Spring’s overcooked Street Kings suggested there was little left for filmmakers and actors to choke down from bones of bad-cop movies besides gristle and fat. But the cast and crew of Pride and Glory find generous amounts of meat at which to voraciously tear.
What’s best about Pride and Glory is that there’s no Handi-Wipe to clean up a necessarily ambiguous final course. And that’s perhaps why the film (shot in 2006) unfairly sat shelved despite the drawing power of Edward Norton and Colin Farrell.
Detective-story devotees will see most, if not all, of the plot turns coming in this tale of an Irish Catholic family of righteous, or rogue, New York policemen. However, as in 2004’s hockey-movie Miracle, director Gavin O’Connor goes for serious drama over slick thrills.

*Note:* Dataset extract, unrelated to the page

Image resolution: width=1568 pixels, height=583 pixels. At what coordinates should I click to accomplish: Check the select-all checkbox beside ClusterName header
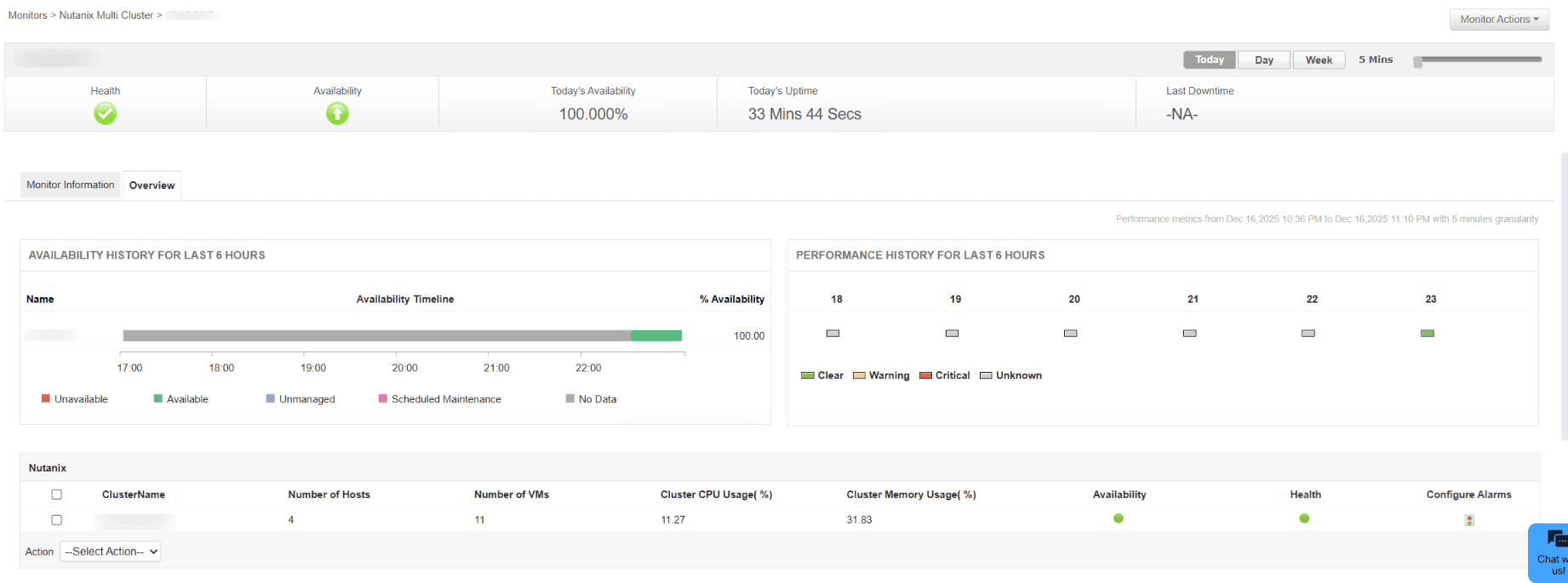click(x=57, y=494)
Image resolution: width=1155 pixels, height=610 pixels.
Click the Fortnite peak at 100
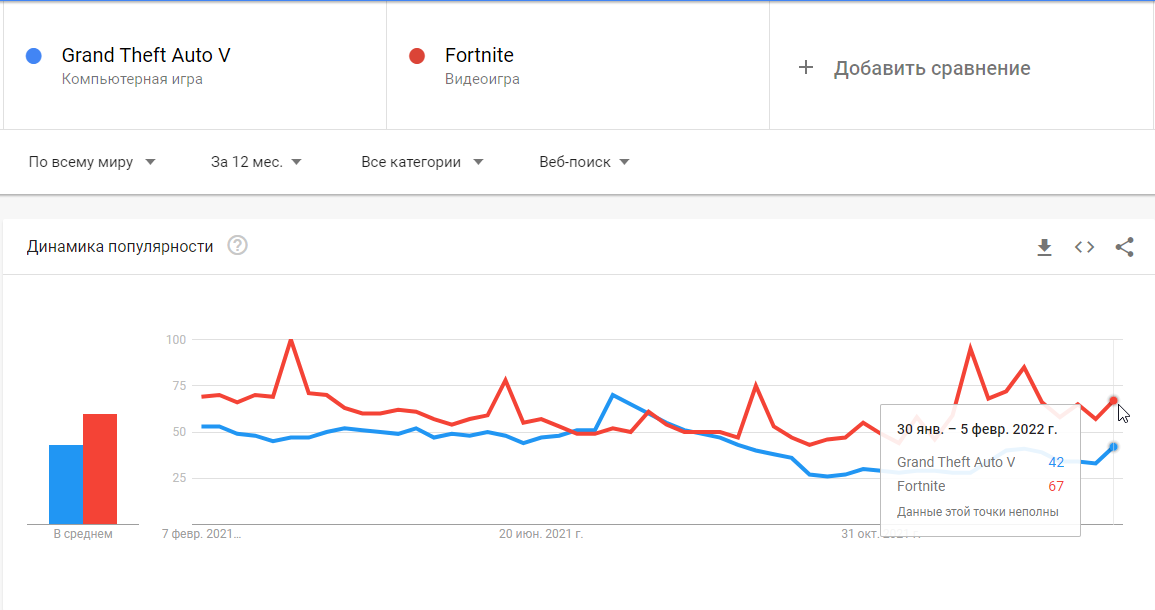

Rather than a victory story, though, this one is vertiginous. Practically sprinting at times with a handheld camera, the film dizzyingly draws us down into these characters’ frantic clawing for penitence amid punishment.
Pride and Glory opens at a pick-up football game between the NYPD and the FDNY. Jimmy Egan (Farrell) controls the gridiron, cheered on by brothers-in-law Ray Tierney (Norton) and Francis Tierney Jr., played by Noah Emmerich.
Emmerich is a wonderful character actor, for whom only modesty can explain criminal resume gaps. He is, after all, the brother of New Line Cinema head of production Toby Emmerich, an executive producer on Pride and Glory.
Seconds after the NYPD wins, Francis gets a call — four of Jimmy’s officers down in Washington Heights. All of them die, and the alleged shooter, drug runner Angel Tezo (Ramon Rodriguez), has scurried away.
At the insistence of his father, Francis Sr. (Jon Voight), Ray reluctantly joins a task force to investigate the shootings. Francis Sr. feels two years is enough for Ray to have recovered from a badly botched bust.
Norton long ago traded promise for paychecks, but he’s no less gripping for it even in genre films. Ray is a beaten man rejuvenated by revisiting an interrogative technique as careful as it is cocksure. A scene in which he uses caution and hushed tones to solicit information from a young child is masterful.
However, Ray’s search yields a lead that could unravel the Tierney family and the entire department. Jimmy and his unit sold their services to the highest bidder in exchange for payoffs of drug money, and Tezo was their latest target.
Jimmy’s stubble has its own 5 o’clock shadow, and Farrell’s hair is salt-and-peppered to look older than his 29 years (at the time of filming). His psychosis is palpable, as Farrell channels the best parts of Ray Liotta. He errs only in the third act by blatantly, and embarrassingly, scrunching his face a la Robert De Niro.
Relentlessly grim and appropriately abrasive, Pride and Glory is a far-more compelling, and less gimmicky, portrayal of slow family implosion than 2007’s overrated Before the Devil Knows You’re Dead.
Critical choices trump convenient circumstance in a script O’Connor co-wrote with Joe Carnahan, who administered a similarly significant dose of genre adrenaline in 2002’s feverish Narc. In that regard, Pride and Glory recalls Devil director Sidney Lumet’s superior Serpico or Prince of the City.
Set during an industrial-grade winter, Pride finds beautiful compositions and comparisons amid its bleakness — especially a hard cut from a gunshot-wound spatter pattern to an entanglement of living kids’ limbs in a bed. In a way, it’s blood to blood — done in a grandly overheated and legitimately, often stunningly tragic style.